Superman was created by Jerry Siegel and Joe Shuster in 1934. After being rejected numerous times, until they finally found a buyer in DC comics in 1938. They sold the rights to the character for $130, $2300 in today's money, under the promise of a cut of the royalties and continued work for their studio. DC promptly reneged, using Hollywood accounting to rob them of royalties and using other talent to make Superman.
1946, Siegel and Shuster sued DC for the rights to Superman.
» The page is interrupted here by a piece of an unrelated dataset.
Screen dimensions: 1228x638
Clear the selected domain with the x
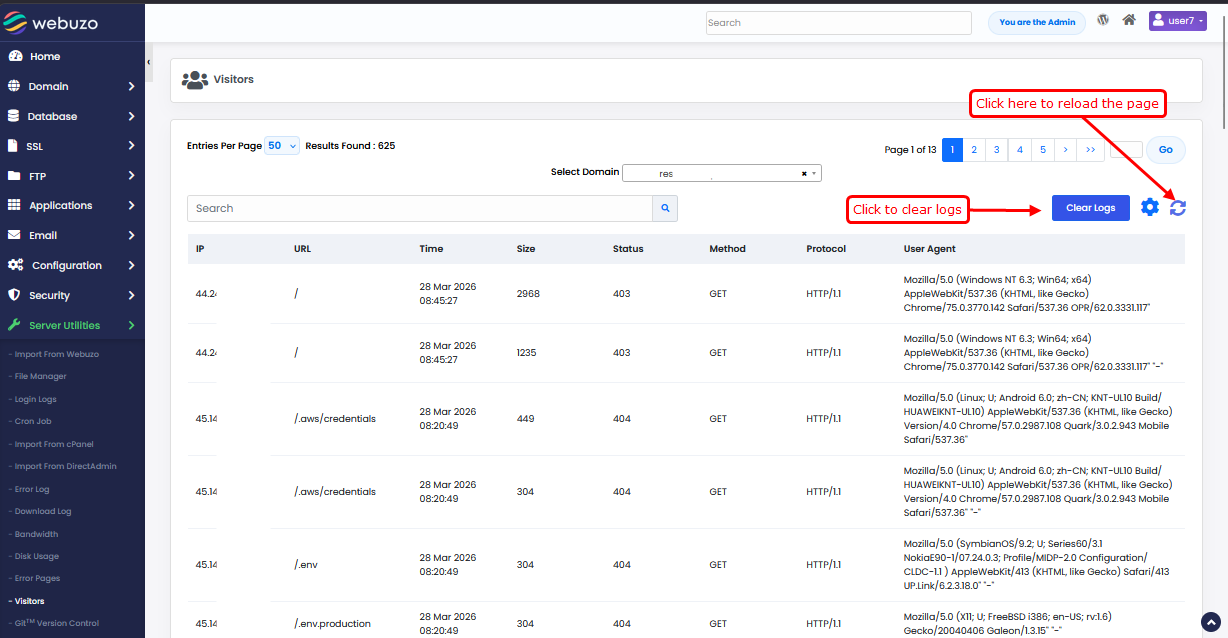(x=804, y=173)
They lost, were promptly fired, and it's suspected by comics historians that their lawyer went behind their back and got a payment from DC to throw the case.
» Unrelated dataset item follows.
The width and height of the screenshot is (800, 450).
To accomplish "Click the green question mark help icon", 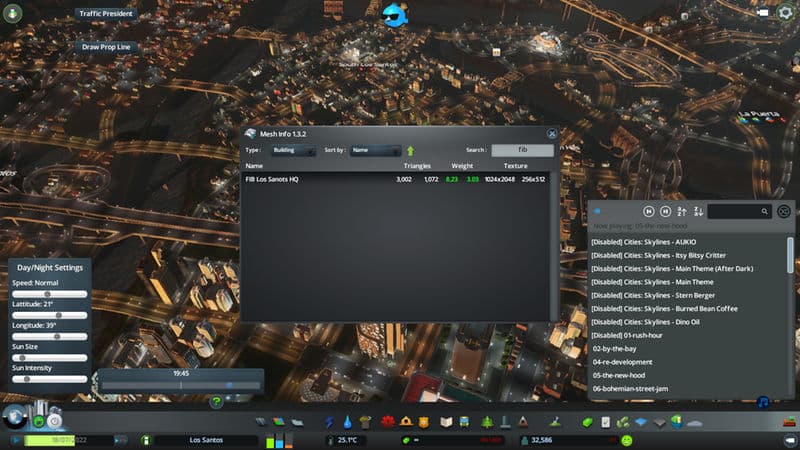I will tap(216, 402).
In 1959, with his other characters not panning out and running out of work, Siegel returned to Superman after Siegel's wife guilted DC into giving him a job. Fearing the publicity disaster should Superman's creator be found penniless and dead in the gutter, DC gave Siegel work under the stipulation that he never say he was the creator of Superman. In 1967, Siegel and Shuster filed another lawsuit to get the rights to Superman back, and lost again. Siegel's employment with DC was promptly terminated.
Siegel worked various jobs in the industry before leaving it entirely for more financially secure work at the United States Postal Service. Shuster, whose work after Superman had been largely unsuccessful, fell into partial blindness. Both men lived near the poverty line, never seeing a dime from their creation.
In 1975, DC announced the making of a Superman movie, and Siegel finally had enough. He publicly condemned it, drawing attention to how he had been mistreated by DC even though he was Superman's creator. When Jerry Robinson, himself a comic veteran who made a name for himself as a political cartoonist, and Neil Adams heard about it, they launched a massive public relation's campaign for better treatment of comic creators. Wanting to avoid bad press as much as possible, Warner Bros. bowed to public pressure and agreed to give Siegel and Shuster a yearly stipend, medical benefits, and credit their names in all future Superman stories, in exchange for no longer contesting ownership of Superman.
Superman is possibly the Ur-Example of the nightmare that is the comic book industry. It took nearly forty years for DC to credit and compensate the creators of the most successful comic book character in history, and they fought tooth and fucking nail to keep from doing it.